__Brief__. The copy you give must match the records exactly, except that it holds no images.
Data in this exercise Block Start
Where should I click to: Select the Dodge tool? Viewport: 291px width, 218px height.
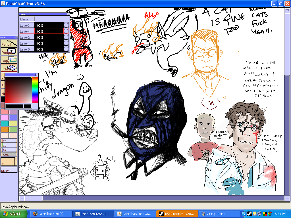(x=9, y=51)
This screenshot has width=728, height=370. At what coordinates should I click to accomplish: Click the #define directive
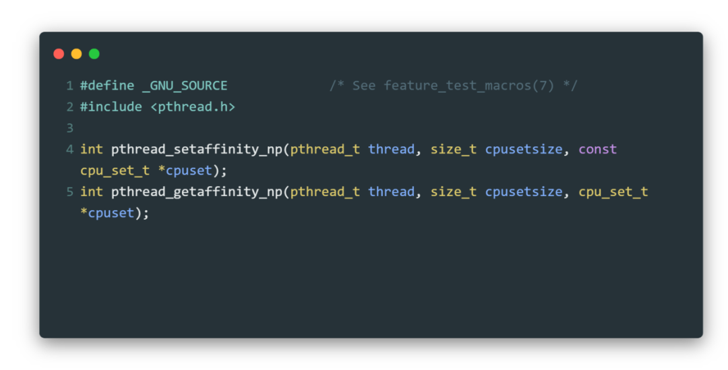(x=107, y=86)
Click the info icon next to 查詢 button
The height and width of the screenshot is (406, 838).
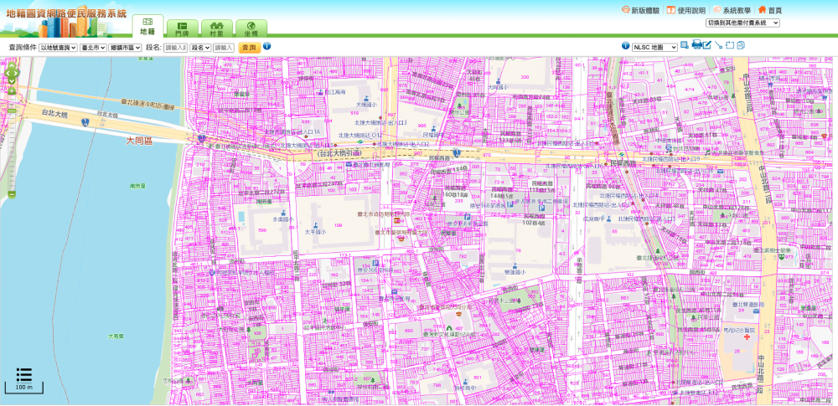point(266,47)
Data in this exercise Block End
__Output of the task__.
Where should I click to: Select the Dodge tool? Viewport: 291px width, 218px height.
(x=9, y=51)
This screenshot has width=728, height=370. At what coordinates should I click to accomplish: Click the #define directive
(x=107, y=86)
Click the info icon next to 查詢 button
The height and width of the screenshot is (406, 838).
point(266,47)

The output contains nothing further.